I certainly can’t write about TMP without discussing V’Ger itself… or Voyager 6, as it is revealed to be in the climax of the movie. V’Ger does look absolutely spectacular, and I suppose I can forgive those looooong tracking shots the immense living machine. And in the 4K Ultra HD version we finally get to see exactly what V’Ger looks like.
It’s certainly a legitimate criticism to point out the similarities between V’Ger in TMP and Nomad from the original series episode “The Changeling” broadcast in 1967; they’re both space probes from Earth that merged with incredibly advanced alien technology, becoming immensely powerful beings that threatened the galaxy while seeking out their “Creator.” But whereas Nomad was merely a dangerous foe for Kirk to defeat, V’Ger is ultimately the equivalent of a lost soul, one that is finally helped onto the next step of its evolution by the Enterprise crew.
As I said at the outset, as an older and (hopefully) more mature viewer I now appreciate that the crisis in TMP is ultimately resolved peacefully, and everyone involved emerged with a better understanding of themselves and each other.
So, looking at Star Trek: The Motion Picture, it’s a good yet flawed movie.
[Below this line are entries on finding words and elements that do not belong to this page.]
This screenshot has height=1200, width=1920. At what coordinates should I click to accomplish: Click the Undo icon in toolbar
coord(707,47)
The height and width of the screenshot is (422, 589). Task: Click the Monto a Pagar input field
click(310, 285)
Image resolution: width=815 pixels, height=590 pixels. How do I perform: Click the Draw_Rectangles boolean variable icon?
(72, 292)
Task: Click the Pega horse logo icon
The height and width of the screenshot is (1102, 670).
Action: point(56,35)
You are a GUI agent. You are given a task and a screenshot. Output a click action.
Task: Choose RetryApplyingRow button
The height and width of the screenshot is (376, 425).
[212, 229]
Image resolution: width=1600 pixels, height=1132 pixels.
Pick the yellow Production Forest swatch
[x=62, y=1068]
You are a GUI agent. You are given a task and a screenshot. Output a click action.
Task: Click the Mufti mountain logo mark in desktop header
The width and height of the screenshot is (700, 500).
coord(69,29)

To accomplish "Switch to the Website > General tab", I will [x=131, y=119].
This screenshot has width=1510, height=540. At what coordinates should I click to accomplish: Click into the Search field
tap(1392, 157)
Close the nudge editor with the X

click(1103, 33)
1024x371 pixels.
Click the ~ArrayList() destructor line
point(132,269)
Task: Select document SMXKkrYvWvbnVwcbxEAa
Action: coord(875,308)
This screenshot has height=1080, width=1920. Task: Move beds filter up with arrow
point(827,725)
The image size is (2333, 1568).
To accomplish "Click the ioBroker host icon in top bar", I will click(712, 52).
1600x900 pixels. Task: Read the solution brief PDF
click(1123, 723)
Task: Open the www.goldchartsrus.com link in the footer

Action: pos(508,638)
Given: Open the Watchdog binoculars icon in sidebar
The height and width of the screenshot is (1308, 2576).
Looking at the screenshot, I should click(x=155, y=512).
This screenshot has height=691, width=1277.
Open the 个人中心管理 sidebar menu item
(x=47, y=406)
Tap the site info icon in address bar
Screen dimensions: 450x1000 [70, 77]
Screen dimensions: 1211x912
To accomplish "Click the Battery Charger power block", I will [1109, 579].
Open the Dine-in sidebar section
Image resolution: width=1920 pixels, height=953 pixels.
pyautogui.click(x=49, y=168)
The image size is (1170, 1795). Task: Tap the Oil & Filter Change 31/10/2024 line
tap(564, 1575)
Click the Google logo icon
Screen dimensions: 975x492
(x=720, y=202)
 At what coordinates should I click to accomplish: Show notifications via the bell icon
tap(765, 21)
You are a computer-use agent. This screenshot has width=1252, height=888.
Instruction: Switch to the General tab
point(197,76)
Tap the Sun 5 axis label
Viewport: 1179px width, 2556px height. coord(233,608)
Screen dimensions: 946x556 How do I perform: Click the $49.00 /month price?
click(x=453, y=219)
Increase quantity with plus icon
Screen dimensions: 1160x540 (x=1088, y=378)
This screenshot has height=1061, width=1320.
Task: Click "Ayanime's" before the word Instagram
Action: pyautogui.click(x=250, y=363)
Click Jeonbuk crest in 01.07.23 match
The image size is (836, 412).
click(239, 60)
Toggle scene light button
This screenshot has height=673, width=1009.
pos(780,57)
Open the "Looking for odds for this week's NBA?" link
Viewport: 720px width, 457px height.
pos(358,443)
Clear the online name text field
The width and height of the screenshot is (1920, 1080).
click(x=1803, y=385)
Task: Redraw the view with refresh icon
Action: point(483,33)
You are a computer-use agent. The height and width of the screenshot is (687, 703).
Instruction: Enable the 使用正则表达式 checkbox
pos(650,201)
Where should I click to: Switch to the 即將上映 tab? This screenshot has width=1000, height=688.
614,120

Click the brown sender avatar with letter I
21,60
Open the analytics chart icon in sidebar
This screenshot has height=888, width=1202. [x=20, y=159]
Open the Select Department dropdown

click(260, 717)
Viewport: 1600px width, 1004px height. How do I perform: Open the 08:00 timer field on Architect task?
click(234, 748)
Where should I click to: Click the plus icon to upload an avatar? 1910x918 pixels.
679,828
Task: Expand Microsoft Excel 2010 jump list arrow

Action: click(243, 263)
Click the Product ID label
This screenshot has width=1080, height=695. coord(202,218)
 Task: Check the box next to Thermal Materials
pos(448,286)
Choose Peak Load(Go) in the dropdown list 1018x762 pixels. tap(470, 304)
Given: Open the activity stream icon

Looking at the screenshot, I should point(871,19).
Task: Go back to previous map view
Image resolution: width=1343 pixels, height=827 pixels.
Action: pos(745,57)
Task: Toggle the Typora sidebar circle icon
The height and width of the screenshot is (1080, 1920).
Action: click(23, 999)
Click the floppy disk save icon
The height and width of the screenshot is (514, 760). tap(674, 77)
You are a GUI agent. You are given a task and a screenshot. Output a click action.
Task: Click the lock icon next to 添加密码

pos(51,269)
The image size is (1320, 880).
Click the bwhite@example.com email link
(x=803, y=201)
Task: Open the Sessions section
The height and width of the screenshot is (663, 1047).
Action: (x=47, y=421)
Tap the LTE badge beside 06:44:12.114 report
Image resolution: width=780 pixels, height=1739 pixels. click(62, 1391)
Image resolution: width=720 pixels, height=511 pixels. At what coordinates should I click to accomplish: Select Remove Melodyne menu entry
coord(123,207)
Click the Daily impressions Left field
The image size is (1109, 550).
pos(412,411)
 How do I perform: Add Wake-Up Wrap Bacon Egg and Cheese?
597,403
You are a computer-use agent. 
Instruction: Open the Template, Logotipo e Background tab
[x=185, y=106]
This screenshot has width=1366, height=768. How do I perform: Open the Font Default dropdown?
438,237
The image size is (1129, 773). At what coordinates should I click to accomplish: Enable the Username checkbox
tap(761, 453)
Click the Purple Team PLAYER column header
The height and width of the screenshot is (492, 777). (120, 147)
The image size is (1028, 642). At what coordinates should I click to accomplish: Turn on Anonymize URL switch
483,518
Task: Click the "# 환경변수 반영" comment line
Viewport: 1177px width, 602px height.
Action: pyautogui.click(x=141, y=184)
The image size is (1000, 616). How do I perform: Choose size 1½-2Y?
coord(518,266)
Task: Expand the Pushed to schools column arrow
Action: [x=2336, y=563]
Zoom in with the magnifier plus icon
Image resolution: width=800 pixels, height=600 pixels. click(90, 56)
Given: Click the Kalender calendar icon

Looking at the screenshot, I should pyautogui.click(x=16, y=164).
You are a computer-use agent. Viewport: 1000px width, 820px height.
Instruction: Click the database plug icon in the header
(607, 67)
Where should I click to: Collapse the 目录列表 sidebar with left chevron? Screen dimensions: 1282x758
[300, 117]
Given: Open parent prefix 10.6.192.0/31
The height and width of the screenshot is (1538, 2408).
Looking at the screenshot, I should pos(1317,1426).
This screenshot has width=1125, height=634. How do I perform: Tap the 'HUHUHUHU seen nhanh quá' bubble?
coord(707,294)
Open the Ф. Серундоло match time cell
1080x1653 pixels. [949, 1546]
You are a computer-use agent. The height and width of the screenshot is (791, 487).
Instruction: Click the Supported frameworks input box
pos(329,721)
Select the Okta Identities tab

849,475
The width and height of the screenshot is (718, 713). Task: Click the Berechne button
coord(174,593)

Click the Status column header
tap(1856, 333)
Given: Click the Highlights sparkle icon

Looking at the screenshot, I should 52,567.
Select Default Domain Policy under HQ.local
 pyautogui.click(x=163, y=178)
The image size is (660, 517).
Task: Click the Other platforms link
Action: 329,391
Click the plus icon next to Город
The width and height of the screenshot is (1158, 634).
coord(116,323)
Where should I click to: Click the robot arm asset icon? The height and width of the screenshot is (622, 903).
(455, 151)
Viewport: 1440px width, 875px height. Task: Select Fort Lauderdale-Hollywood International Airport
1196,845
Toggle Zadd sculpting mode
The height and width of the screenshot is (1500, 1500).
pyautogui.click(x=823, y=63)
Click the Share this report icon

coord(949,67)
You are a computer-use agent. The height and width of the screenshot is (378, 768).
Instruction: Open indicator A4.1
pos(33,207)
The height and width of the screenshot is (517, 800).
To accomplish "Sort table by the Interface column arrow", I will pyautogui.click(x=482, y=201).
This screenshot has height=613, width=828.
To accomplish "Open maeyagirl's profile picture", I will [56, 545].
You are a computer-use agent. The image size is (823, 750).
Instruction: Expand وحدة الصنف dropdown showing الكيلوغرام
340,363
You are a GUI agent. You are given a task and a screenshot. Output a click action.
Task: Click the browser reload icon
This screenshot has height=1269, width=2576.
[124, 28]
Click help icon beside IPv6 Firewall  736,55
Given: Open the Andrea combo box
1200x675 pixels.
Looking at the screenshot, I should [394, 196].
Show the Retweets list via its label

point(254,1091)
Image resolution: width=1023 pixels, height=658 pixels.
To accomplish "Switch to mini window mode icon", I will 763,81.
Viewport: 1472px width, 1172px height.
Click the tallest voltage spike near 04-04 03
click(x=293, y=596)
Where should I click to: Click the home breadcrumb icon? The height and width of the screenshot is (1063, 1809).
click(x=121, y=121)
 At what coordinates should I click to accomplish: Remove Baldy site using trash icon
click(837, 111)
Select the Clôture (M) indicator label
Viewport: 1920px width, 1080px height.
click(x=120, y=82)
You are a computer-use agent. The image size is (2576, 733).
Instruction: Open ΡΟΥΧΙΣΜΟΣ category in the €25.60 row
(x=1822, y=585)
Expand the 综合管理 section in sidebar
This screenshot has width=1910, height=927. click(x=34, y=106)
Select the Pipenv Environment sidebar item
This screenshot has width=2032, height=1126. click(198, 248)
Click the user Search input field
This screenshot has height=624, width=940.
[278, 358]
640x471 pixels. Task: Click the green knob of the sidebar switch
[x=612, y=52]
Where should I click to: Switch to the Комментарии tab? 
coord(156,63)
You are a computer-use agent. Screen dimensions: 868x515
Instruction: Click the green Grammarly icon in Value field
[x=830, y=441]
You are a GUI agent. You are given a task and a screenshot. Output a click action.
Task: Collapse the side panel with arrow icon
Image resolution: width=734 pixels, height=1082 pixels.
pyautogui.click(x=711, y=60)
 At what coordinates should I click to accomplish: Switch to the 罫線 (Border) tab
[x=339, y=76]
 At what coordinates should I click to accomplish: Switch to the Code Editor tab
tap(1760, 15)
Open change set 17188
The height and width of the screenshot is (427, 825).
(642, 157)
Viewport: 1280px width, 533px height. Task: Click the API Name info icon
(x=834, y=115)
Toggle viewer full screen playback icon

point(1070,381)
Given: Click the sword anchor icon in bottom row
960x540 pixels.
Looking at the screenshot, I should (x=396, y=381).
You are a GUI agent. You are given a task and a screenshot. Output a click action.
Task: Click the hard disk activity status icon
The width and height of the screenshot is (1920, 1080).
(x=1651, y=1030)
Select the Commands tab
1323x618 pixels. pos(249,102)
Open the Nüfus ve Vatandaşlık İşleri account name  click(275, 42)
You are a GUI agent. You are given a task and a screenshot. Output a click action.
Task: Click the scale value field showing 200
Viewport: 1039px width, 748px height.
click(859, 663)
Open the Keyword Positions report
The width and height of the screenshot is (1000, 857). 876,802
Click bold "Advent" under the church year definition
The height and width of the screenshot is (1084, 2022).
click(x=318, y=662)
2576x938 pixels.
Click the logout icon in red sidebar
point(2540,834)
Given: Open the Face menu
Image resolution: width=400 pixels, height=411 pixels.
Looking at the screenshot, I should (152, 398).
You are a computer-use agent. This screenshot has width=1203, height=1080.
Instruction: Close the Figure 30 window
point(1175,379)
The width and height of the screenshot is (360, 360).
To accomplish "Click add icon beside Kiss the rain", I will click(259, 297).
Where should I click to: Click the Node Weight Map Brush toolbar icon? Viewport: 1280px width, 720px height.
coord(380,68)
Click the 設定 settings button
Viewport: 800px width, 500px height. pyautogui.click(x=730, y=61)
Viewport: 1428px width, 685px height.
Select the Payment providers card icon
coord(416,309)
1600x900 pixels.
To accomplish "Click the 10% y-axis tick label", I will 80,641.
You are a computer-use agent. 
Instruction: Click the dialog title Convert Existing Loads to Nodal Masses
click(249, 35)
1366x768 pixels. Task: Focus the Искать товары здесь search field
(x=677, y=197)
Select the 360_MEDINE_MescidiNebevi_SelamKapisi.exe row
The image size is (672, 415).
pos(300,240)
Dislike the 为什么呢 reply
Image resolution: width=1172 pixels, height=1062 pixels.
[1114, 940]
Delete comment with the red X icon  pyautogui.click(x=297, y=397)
It had a lot of potential & ambition, but regrettably it sometimes falls short. It sacrifices some of the warmer, human aspects of the show to focus on Big Ideas. At times the movie’s pacing is a bit too languid. I like TMP, but I also agree that the next entry, The Wrath of Khan, is much stronger and ultimately helped to save the Star Trek franchise. I do feel that if you put the two movies side by side it demonstrates the diversity of the series, in that there are a lot of different types of stories you can tell. As far as I’m concerned, that’s one of Star Trek’s greatest strengths.